Over the course of a long winter in the UAE, South Africa and finally the World T20 in India, whenever England were in the field and the cameras panned up to the balcony, there in a floppy sunhat, looking approachable yet focused, would be sat Ottis Delroy Gibson, England’s fast-bowling coach. “I sit and watch every ball when we’re bowling because if someone comes off and asks me how I think we should try and get a person out, I want to be able to tell him what I think,” Gibson tells AOC.

For all the hunches and fiendish plans yielded by that surveillance, there is a way of feeding it back, a protocol. “It varies from person to person. Also, there’s a head coach in there who might have his own ideas. So I’d go to him first and discuss what I’ve seen, and then we’d decide whether we’d pass it on.”

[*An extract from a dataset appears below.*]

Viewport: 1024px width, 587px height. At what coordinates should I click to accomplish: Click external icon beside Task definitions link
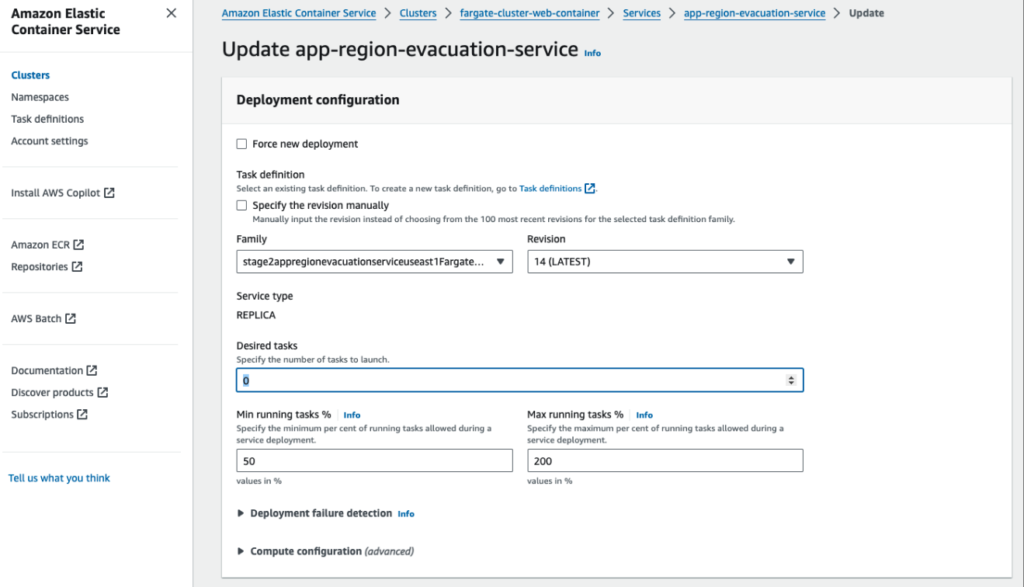tap(590, 188)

Gibson insists that it is a collaborative rather than prescriptive approach, though, with the bowler always “leading the conversation”. This empowerment of the players extends to preparation ahead of a series, where the data and analysis is gathered, dumped on iPads, then left to the individual to absorb in their own way. “Some of the guys want to know a lot of detail, others just want the basics, but we tend to let people look at the footage on their own, then we’ll get together, with people feeding into the team meeting.”

A cerebral, inquisitive cricketer combining new-school knowledge and old-school knowhow, Gibson always seemed destined to follow this path and is in his element when talking about bowling. “When I was playing I always had an interest in coaching,” he says. “I always looked at other players, wondered how they did things that I couldn’t do, then tried to copy or emulate them.”

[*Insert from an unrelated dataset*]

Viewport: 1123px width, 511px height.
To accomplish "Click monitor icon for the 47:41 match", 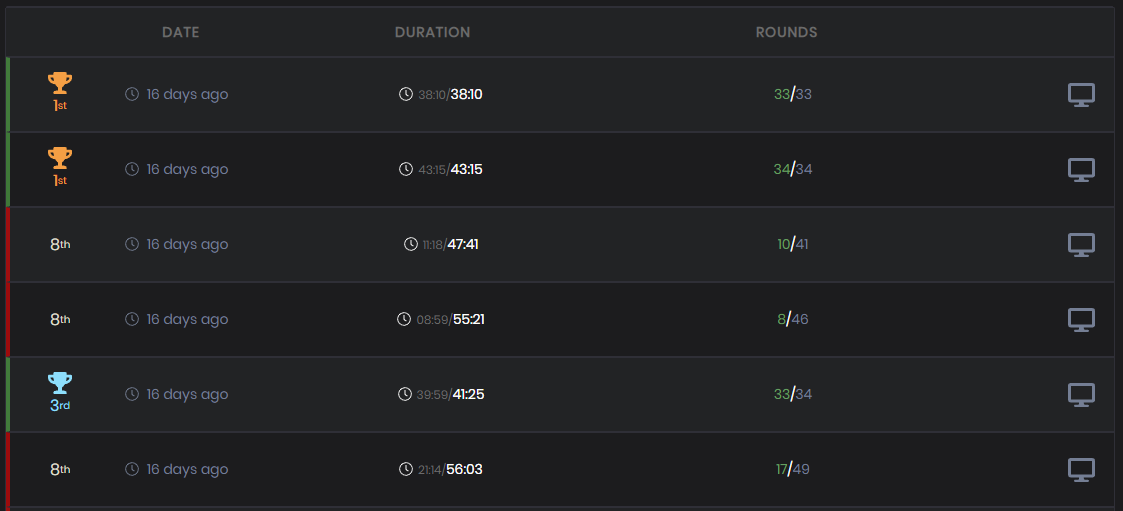I will 1081,245.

Growing up in Barbados in the late 1980s, he had some illustrious mentors. “There was Joel Garner, Wayne Daniel, Sylvester Clarke, Ezra Moseley, but I learned a lot from Malcolm Marshall – to my mind, the greatest fast bowler ever – things that I still use today. For example, trying things in the nets that you wouldn’t normally try, so you can keep adding new skills to your repertoire, keep growing as a bowler. Jimmy Anderson has 400-odd Test wickets, an absolute legend as far as I’m concerned, but he’s still playing. So, he should still be trying to learn and develop.”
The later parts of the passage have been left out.